** Information follows **
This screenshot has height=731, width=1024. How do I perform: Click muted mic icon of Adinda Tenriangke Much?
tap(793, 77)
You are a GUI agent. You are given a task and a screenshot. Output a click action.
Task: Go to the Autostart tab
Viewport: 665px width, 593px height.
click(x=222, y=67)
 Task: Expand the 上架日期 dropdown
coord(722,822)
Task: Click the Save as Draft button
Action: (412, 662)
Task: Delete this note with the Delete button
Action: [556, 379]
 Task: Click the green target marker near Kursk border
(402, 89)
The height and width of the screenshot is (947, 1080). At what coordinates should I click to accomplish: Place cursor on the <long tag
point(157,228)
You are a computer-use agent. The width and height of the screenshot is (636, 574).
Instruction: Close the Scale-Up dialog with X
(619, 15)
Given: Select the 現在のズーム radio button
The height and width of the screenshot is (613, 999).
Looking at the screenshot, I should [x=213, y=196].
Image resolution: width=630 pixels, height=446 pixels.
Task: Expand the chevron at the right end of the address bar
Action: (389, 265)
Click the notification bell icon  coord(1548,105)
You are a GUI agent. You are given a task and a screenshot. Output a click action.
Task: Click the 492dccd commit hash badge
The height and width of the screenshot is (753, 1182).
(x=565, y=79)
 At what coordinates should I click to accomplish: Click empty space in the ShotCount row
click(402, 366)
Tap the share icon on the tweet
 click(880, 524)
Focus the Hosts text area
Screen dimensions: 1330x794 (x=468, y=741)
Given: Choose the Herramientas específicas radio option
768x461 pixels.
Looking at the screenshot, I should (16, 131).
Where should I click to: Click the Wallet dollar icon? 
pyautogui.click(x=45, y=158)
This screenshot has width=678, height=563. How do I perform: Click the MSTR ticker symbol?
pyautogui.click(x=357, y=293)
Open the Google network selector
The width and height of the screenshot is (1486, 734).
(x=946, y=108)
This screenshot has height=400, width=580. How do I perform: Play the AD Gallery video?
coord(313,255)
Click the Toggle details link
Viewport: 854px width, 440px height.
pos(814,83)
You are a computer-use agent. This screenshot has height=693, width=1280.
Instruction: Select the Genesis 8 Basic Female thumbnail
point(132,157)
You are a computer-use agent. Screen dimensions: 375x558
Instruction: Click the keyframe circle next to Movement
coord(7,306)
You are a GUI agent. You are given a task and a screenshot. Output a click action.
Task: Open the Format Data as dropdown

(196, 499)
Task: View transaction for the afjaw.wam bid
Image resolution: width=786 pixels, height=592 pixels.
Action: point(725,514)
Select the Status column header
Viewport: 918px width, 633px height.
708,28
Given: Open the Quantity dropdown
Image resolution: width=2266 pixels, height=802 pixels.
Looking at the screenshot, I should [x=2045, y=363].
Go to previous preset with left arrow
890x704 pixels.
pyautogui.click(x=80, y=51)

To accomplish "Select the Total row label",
** End of Information **
» Exercise objective:
Each entry above must be printed exactly as written.

» Finished exercise:
This screenshot has height=731, width=1024. How do I perform: Click muted mic icon of Adinda Tenriangke Much?
tap(793, 77)
You are a GUI agent. You are given a task and a screenshot. Output a click action.
Task: Go to the Autostart tab
Viewport: 665px width, 593px height.
click(x=222, y=67)
 Task: Expand the 上架日期 dropdown
coord(722,822)
Task: Click the Save as Draft button
Action: (412, 662)
Task: Delete this note with the Delete button
Action: [556, 379]
 Task: Click the green target marker near Kursk border
(402, 89)
The height and width of the screenshot is (947, 1080). At what coordinates should I click to accomplish: Place cursor on the <long tag
point(157,228)
You are a computer-use agent. The width and height of the screenshot is (636, 574).
Instruction: Close the Scale-Up dialog with X
(619, 15)
Given: Select the 現在のズーム radio button
The height and width of the screenshot is (613, 999).
Looking at the screenshot, I should [x=213, y=196].
Image resolution: width=630 pixels, height=446 pixels.
Task: Expand the chevron at the right end of the address bar
Action: (389, 265)
Click the notification bell icon  coord(1548,105)
You are a GUI agent. You are given a task and a screenshot. Output a click action.
Task: Click the 492dccd commit hash badge
The height and width of the screenshot is (753, 1182).
(x=565, y=79)
 At what coordinates should I click to accomplish: Click empty space in the ShotCount row
click(402, 366)
Tap the share icon on the tweet
 click(880, 524)
Focus the Hosts text area
Screen dimensions: 1330x794 (x=468, y=741)
Given: Choose the Herramientas específicas radio option
768x461 pixels.
Looking at the screenshot, I should (16, 131).
Where should I click to: Click the Wallet dollar icon? 
pyautogui.click(x=45, y=158)
This screenshot has width=678, height=563. How do I perform: Click the MSTR ticker symbol?
pyautogui.click(x=357, y=293)
Open the Google network selector
The width and height of the screenshot is (1486, 734).
(x=946, y=108)
This screenshot has height=400, width=580. How do I perform: Play the AD Gallery video?
coord(313,255)
Click the Toggle details link
Viewport: 854px width, 440px height.
pos(814,83)
You are a computer-use agent. This screenshot has height=693, width=1280.
Instruction: Select the Genesis 8 Basic Female thumbnail
point(132,157)
You are a computer-use agent. Screen dimensions: 375x558
Instruction: Click the keyframe circle next to Movement
coord(7,306)
You are a GUI agent. You are given a task and a screenshot. Output a click action.
Task: Open the Format Data as dropdown

(196, 499)
Task: View transaction for the afjaw.wam bid
Image resolution: width=786 pixels, height=592 pixels.
Action: point(725,514)
Select the Status column header
Viewport: 918px width, 633px height.
708,28
Given: Open the Quantity dropdown
Image resolution: width=2266 pixels, height=802 pixels.
Looking at the screenshot, I should [x=2045, y=363].
Go to previous preset with left arrow
890x704 pixels.
pyautogui.click(x=80, y=51)

To accomplish "Select the Total row label",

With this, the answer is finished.